Start to finish, print the data below exactly, without the images.
——————
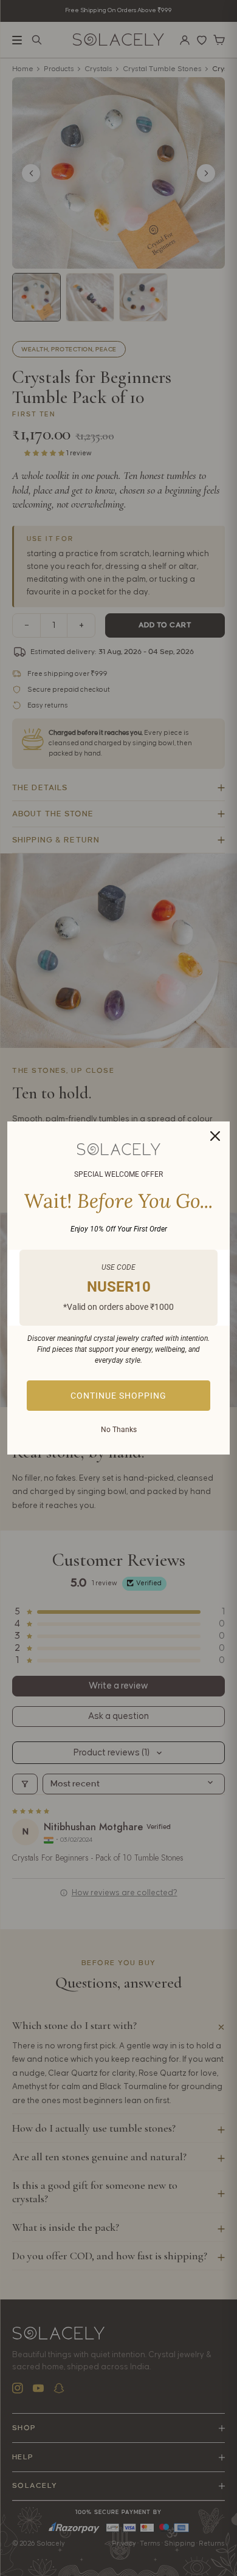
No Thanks (119, 1429)
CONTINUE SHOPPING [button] (118, 1395)
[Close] (215, 1136)
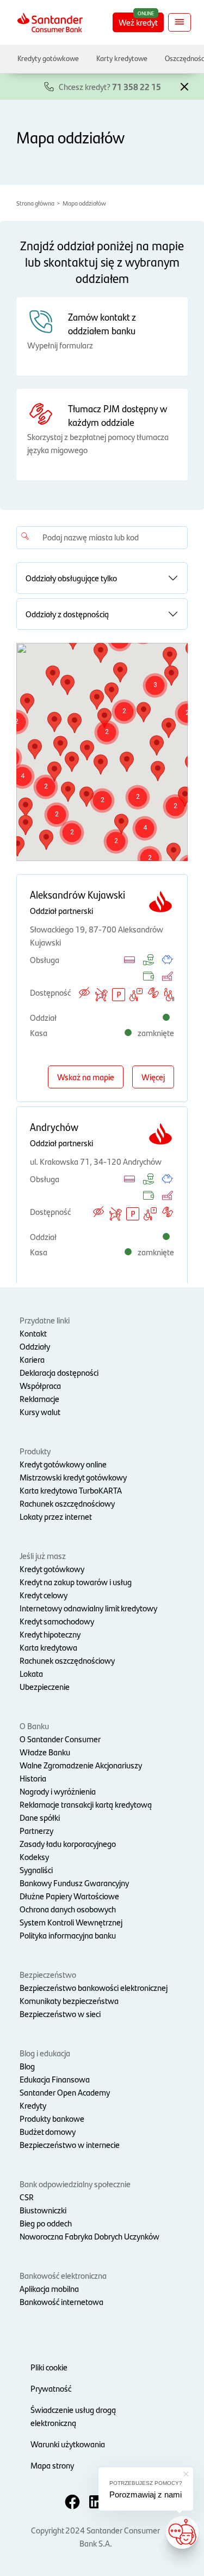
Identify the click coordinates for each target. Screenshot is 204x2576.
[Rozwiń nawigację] (179, 22)
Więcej (153, 1076)
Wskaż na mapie (85, 1076)
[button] (184, 85)
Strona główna (35, 203)
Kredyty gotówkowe (48, 57)
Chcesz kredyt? (110, 86)
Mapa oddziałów (84, 203)
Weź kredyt (138, 22)
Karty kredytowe (121, 57)
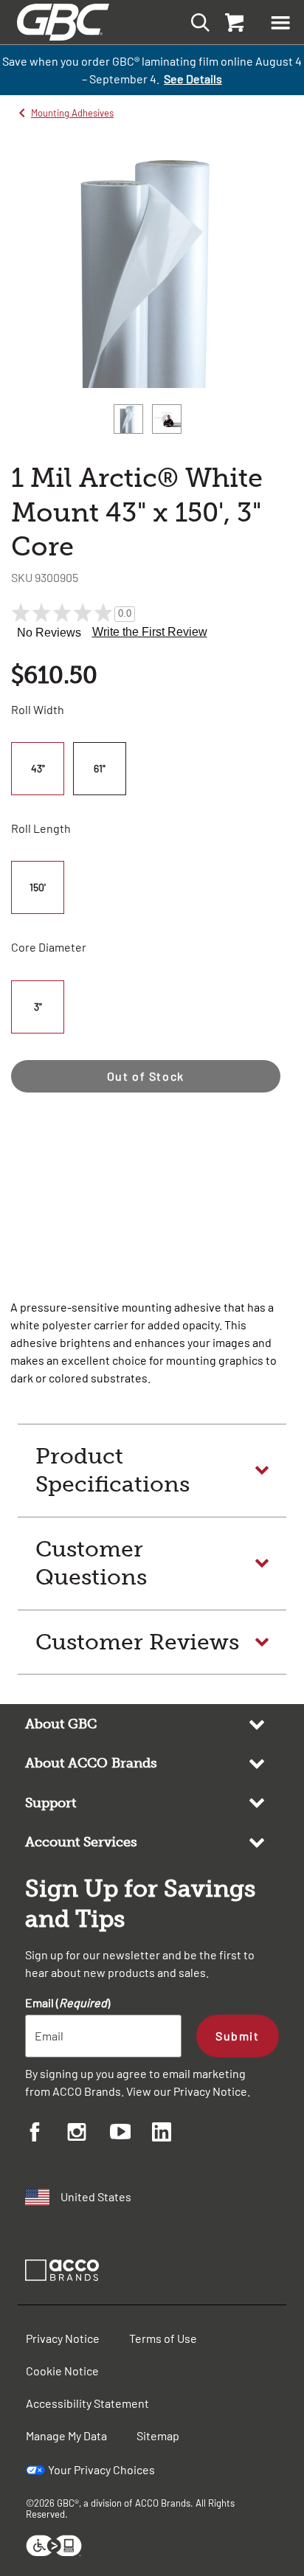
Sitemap (158, 2435)
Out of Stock (145, 1076)
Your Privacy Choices (101, 2469)
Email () (67, 2002)
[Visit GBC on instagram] (88, 2134)
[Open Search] (196, 22)
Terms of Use (163, 2338)
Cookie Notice (62, 2371)
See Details (193, 79)
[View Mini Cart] (233, 22)
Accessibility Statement (87, 2403)
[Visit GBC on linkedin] (173, 2134)
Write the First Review (149, 632)
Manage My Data (66, 2435)
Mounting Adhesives (72, 113)
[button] (280, 22)
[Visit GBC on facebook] (46, 2134)
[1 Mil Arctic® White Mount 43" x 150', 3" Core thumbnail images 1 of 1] (128, 419)
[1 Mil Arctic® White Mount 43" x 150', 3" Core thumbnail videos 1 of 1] (167, 419)
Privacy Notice (210, 2091)
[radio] (39, 768)
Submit (237, 2036)
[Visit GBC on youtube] (131, 2134)
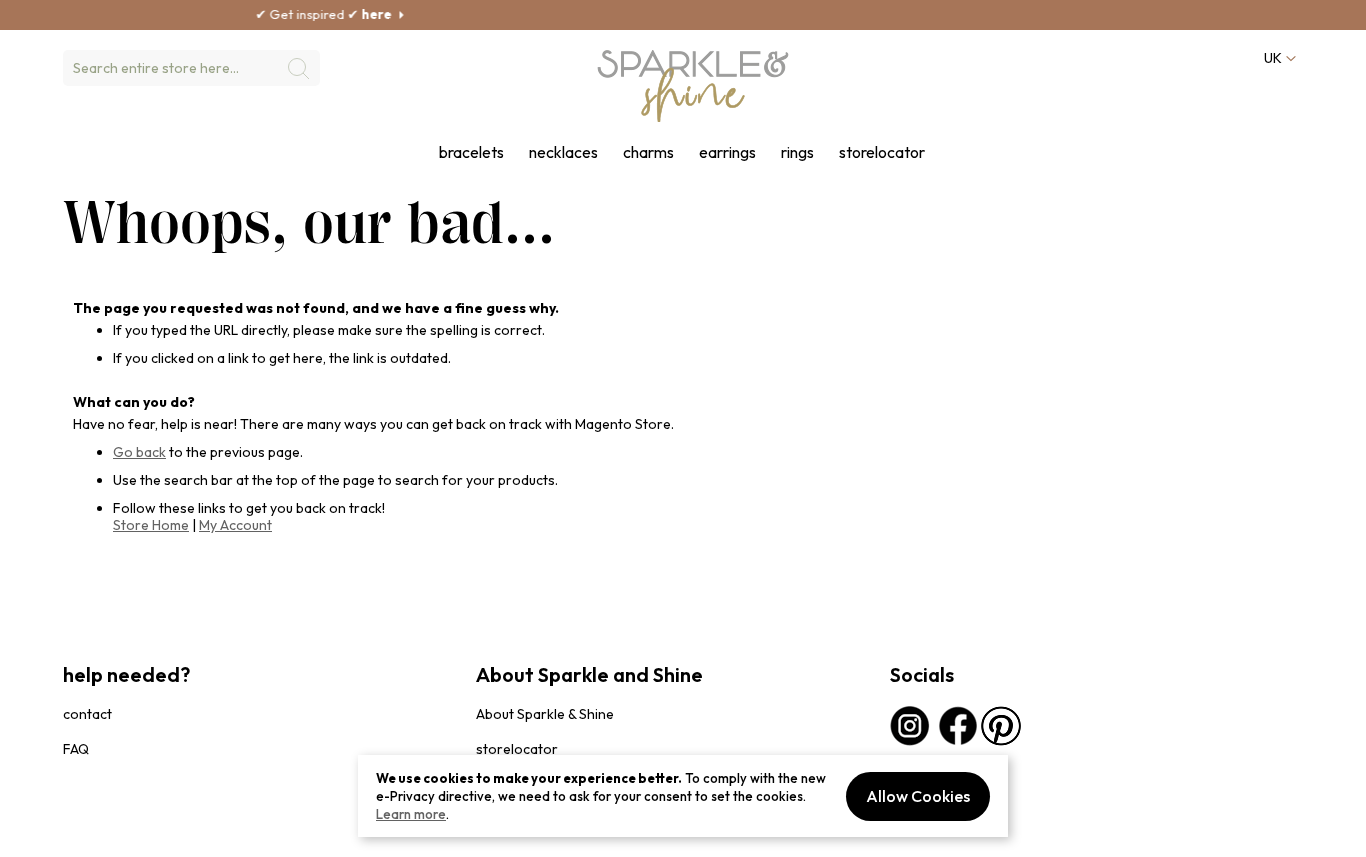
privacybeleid (100, 831)
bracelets (471, 152)
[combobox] (191, 68)
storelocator (882, 152)
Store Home (151, 525)
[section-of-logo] (693, 86)
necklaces (563, 152)
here (353, 14)
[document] (683, 796)
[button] (1279, 58)
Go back (139, 452)
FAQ (76, 749)
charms (648, 152)
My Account (235, 525)
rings (797, 152)
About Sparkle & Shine (545, 714)
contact (87, 714)
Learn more (411, 814)
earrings (727, 152)
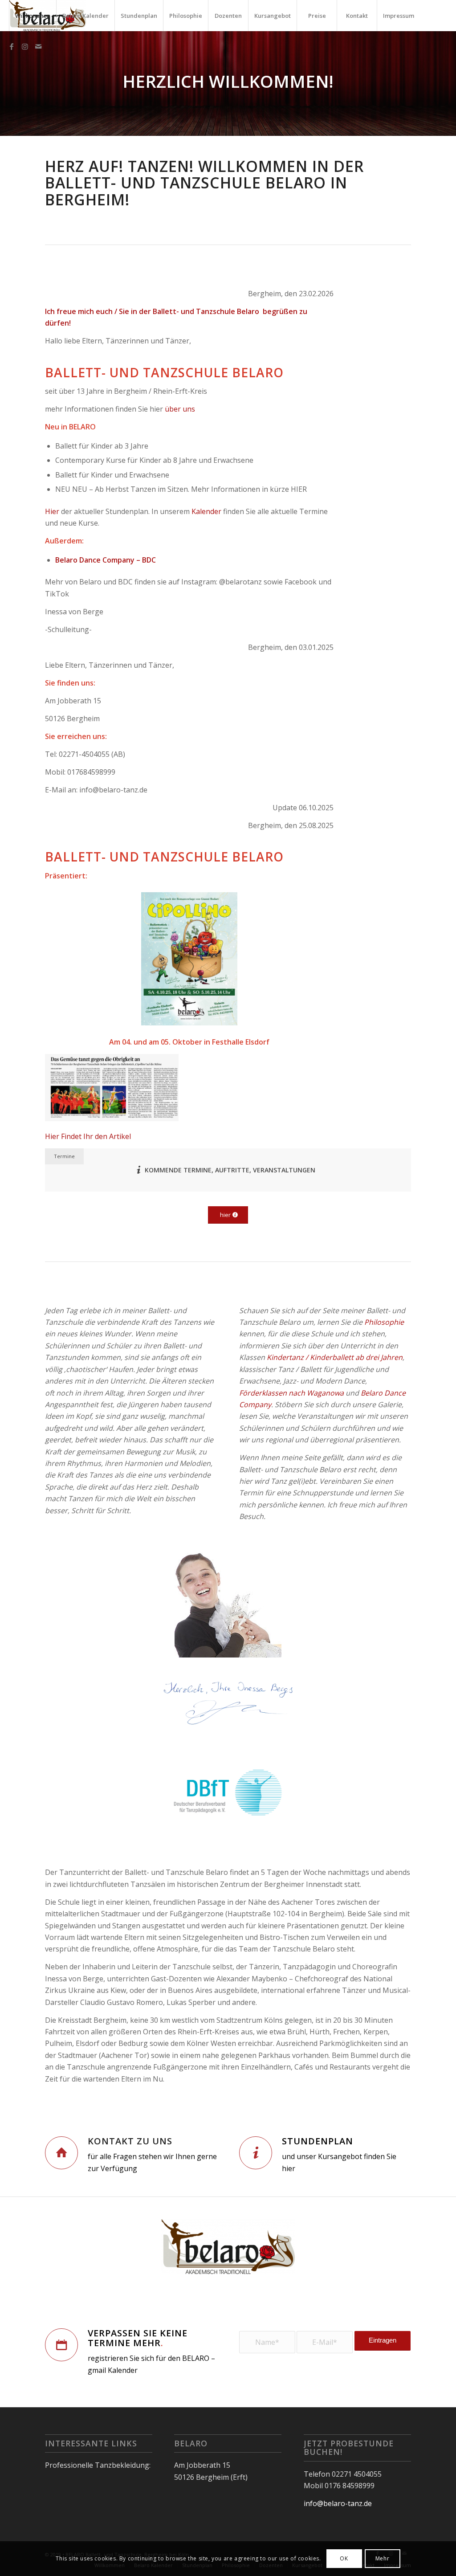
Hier (52, 511)
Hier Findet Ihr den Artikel (88, 1136)
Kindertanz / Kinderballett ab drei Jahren (335, 1357)
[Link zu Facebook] (11, 46)
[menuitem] (32, 15)
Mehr (382, 2558)
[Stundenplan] (255, 2152)
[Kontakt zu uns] (61, 2152)
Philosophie (384, 1322)
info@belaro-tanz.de (338, 2503)
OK (344, 2558)
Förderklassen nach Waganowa (291, 1393)
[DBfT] (228, 1793)
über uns (180, 409)
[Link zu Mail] (38, 46)
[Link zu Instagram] (25, 46)
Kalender (206, 511)
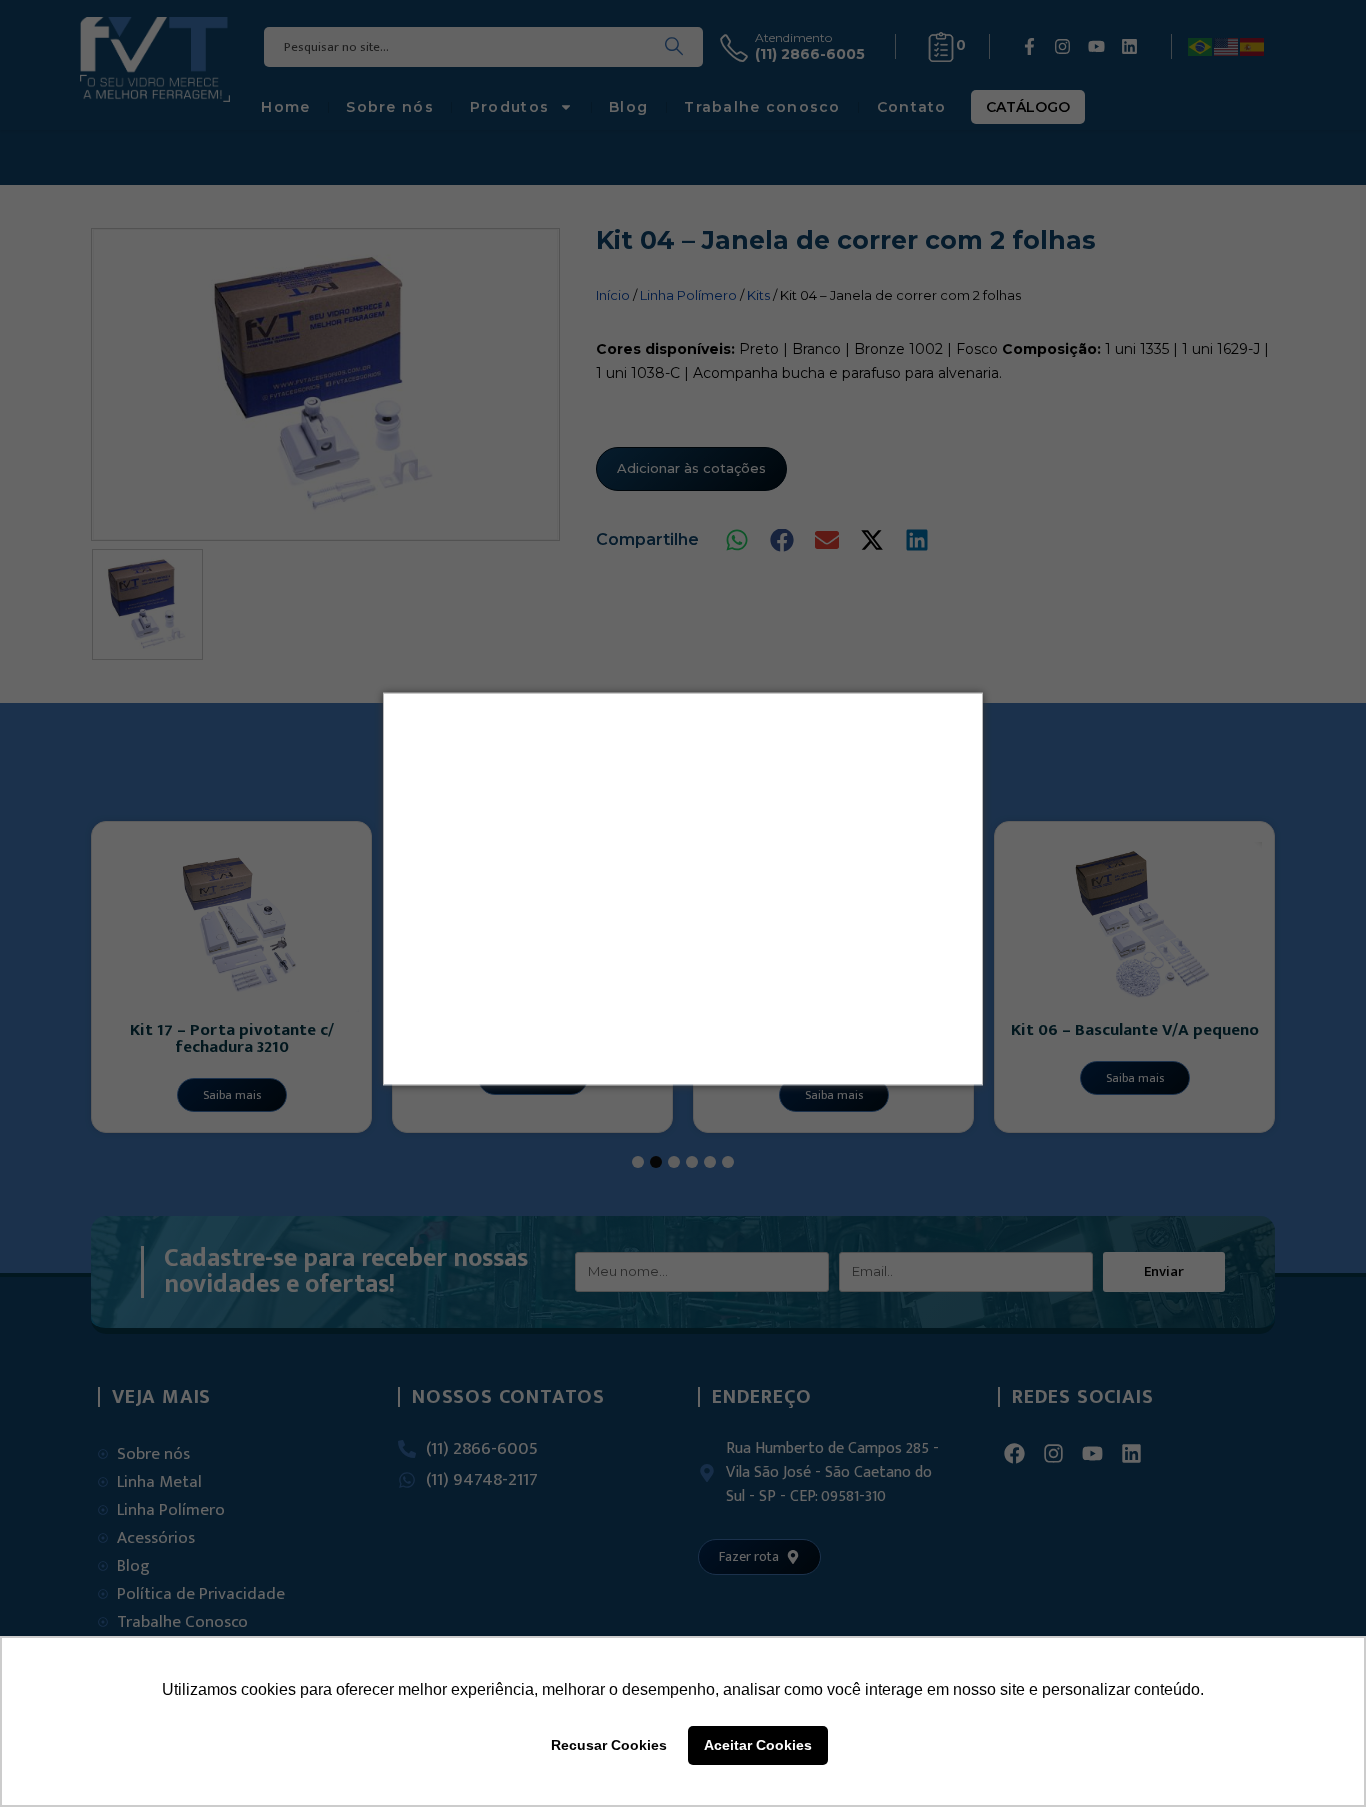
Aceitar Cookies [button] (758, 1745)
——————
**Answer**
No Thanks (119, 1429)
CONTINUE SHOPPING [button] (118, 1395)
[Close] (215, 1136)
Identify the click coordinates for each target. Screenshot is 204x2576.
[Rozwiń nawigację] (179, 22)
Więcej (153, 1076)
Wskaż na mapie (85, 1076)
[button] (184, 85)
Strona główna (35, 203)
Kredyty gotówkowe (48, 57)
Chcesz kredyt? (110, 86)
Mapa oddziałów (84, 203)
Weź kredyt (138, 22)
Karty kredytowe (121, 57)
Sitemap (158, 2435)
Out of Stock (145, 1076)
Your Privacy Choices (101, 2469)
Email () (67, 2002)
[Visit GBC on instagram] (88, 2134)
[Open Search] (196, 22)
Terms of Use (163, 2338)
Cookie Notice (62, 2371)
See Details (193, 79)
[View Mini Cart] (233, 22)
Accessibility Statement (87, 2403)
[Visit GBC on linkedin] (173, 2134)
Write the First Review (149, 632)
Manage My Data (66, 2435)
Mounting Adhesives (72, 113)
[button] (280, 22)
[Visit GBC on facebook] (46, 2134)
[1 Mil Arctic® White Mount 43" x 150', 3" Core thumbnail images 1 of 1] (128, 419)
[1 Mil Arctic® White Mount 43" x 150', 3" Core thumbnail videos 1 of 1] (167, 419)
Privacy Notice (210, 2091)
[radio] (39, 768)
Submit (237, 2036)
[Visit GBC on youtube] (131, 2134)
privacybeleid (100, 831)
bracelets (471, 152)
[combobox] (191, 68)
storelocator (882, 152)
Store Home (151, 525)
[section-of-logo] (693, 86)
necklaces (563, 152)
here (353, 14)
[document] (683, 796)
[button] (1279, 58)
Go back (139, 452)
FAQ (76, 749)
charms (648, 152)
My Account (235, 525)
rings (797, 152)
About Sparkle & Shine (545, 714)
contact (87, 714)
Learn more (411, 814)
earrings (727, 152)
Hier (52, 511)
Hier Findet Ihr den Artikel (88, 1136)
Kindertanz / Kinderballett ab drei Jahren (335, 1357)
[Link zu Facebook] (11, 46)
[menuitem] (32, 15)
Mehr (382, 2558)
[Stundenplan] (255, 2152)
[Kontakt zu uns] (61, 2152)
Philosophie (384, 1322)
info@belaro-tanz.de (338, 2503)
OK (344, 2558)
Förderklassen nach Waganowa (291, 1393)
[DBfT] (228, 1793)
über uns (180, 409)
[Link zu Mail] (38, 46)
[Link zu Instagram] (25, 46)
Kalender (206, 511)
Aceitar Cookies [button] (758, 1745)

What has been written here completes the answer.